On April 24, 2026, Microsoft's gaming division officially rebranded from "Microsoft Gaming" back to simply "Xbox." New CEO Asha Sharma announced the change in an internal memo that quickly went public: "Microsoft Gaming describes our structure but it does not describe our ambition. We are Xbox."
The rebrand comes with a new glossy green logo that replaces the black and white design used since 2019. It is the clearest signal yet that Xbox wants to be seen as a standalone brand rather than a subdivision of Microsoft's enterprise business.

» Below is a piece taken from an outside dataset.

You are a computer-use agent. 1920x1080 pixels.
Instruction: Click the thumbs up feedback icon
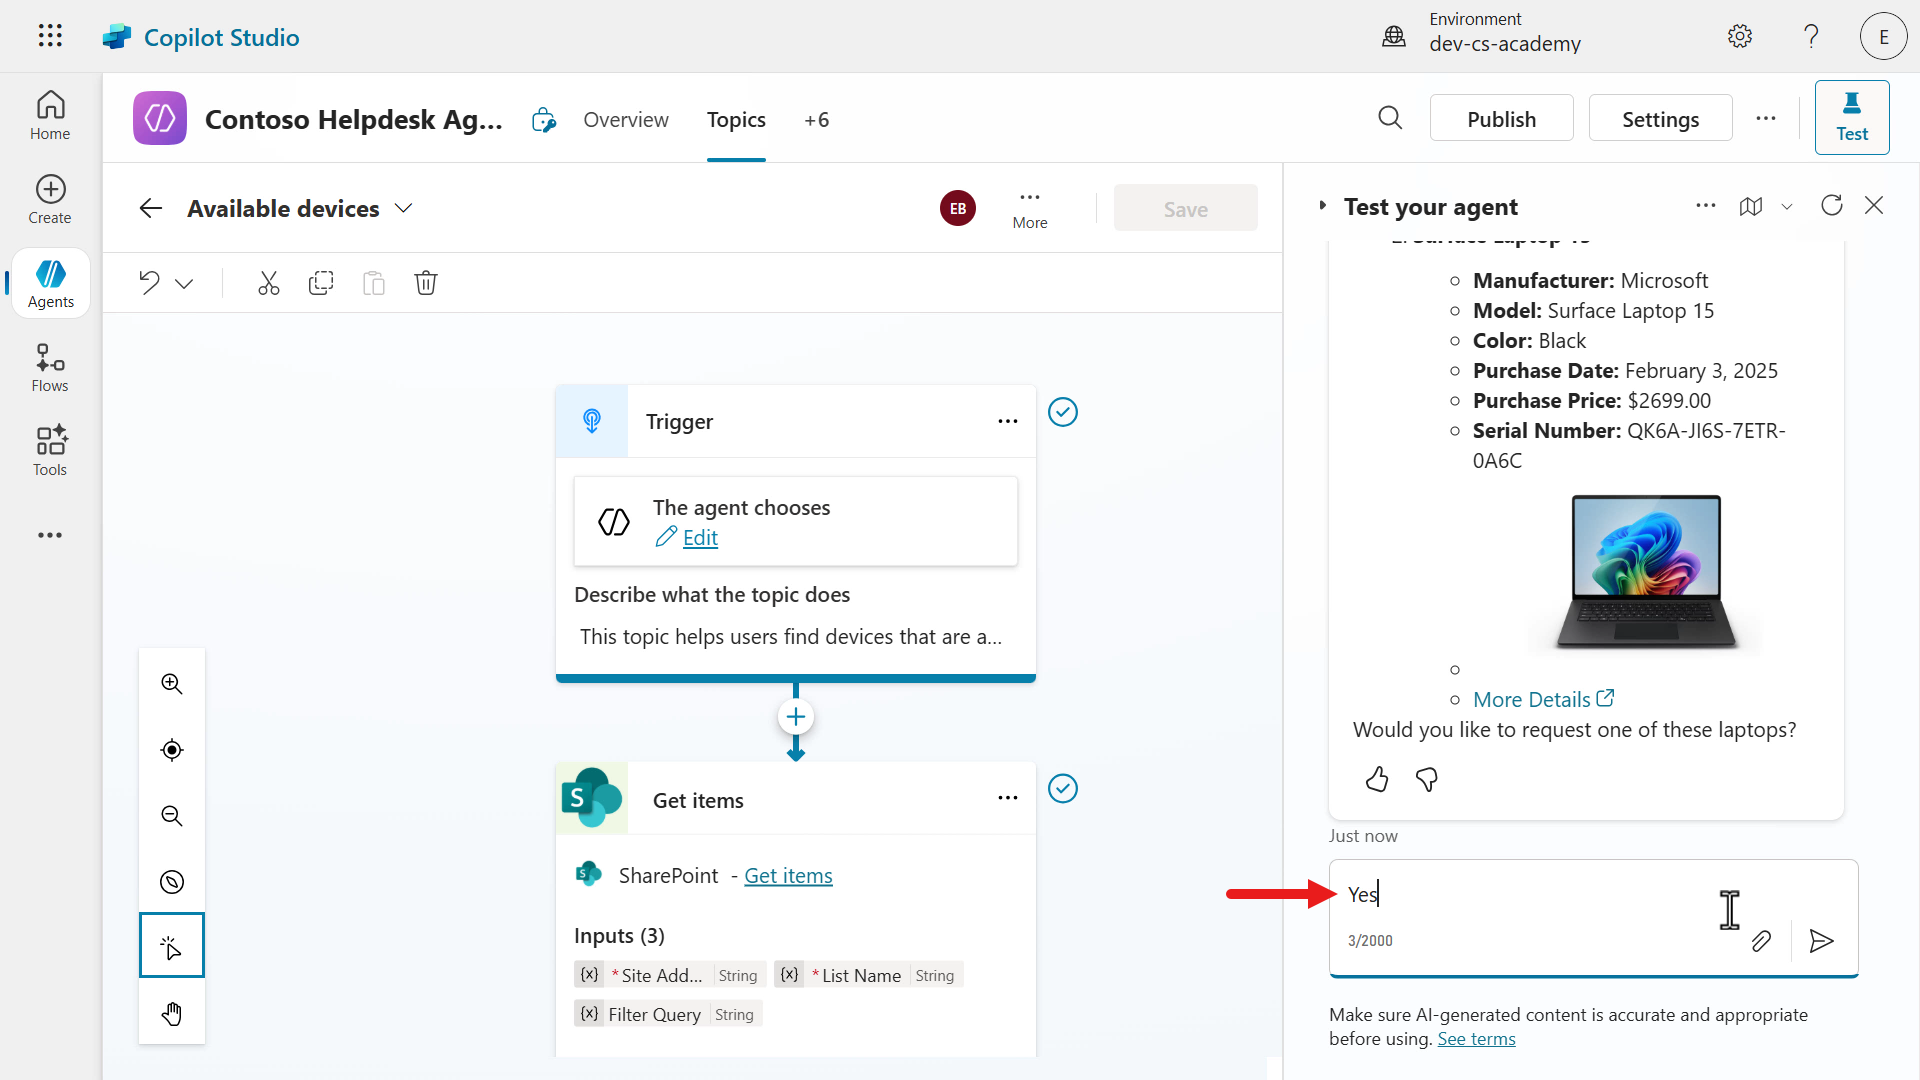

Why the Name Change Matters
The "Microsoft Gaming" branding was introduced in 2022 alongside the $69 billion Activision Blizzard acquisition. At the time, the goal was to present gaming as a serious business unit within Microsoft's corporate structure. But internally and externally, nobody ever stopped calling it Xbox. The rebrand acknowledges reality: the brand equity is in the Xbox name, not the Microsoft Gaming label.
Sharma's memo frames the rebrand as more than cosmetic. She positioned it as a cultural shift toward a unified identity across hardware, Game Pass, and first party studios. All of Activision Blizzard, Bethesda, and legacy Xbox studios now fall under the single Xbox umbrella.
Game Pass Price Drop
Alongside the rebrand, Xbox announced price cuts to Game Pass. Ultimate dropped from $29.99 to $22.99 per month. PC Game Pass dropped from $16.49 to $13.99. These are significant reductions that suggest Xbox is prioritizing subscriber growth over per user revenue.
The Call of Duty Decision
One detail buried in the announcement: future Call of Duty titles will no longer launch day one on Game Pass. Instead, they will join the service roughly a year after release. This reverses one of the headline promises of the Activision acquisition and signals that Xbox is reconsidering the economics of putting $300 million AAA titles into a subscription service at launch.
The rebrand is effective immediately across all marketing materials, social channels, and storefronts. Whether the green logo and sharper identity translate into better hardware sales and subscriber growth remains to be seen, but the message is clear: Xbox is betting on its name.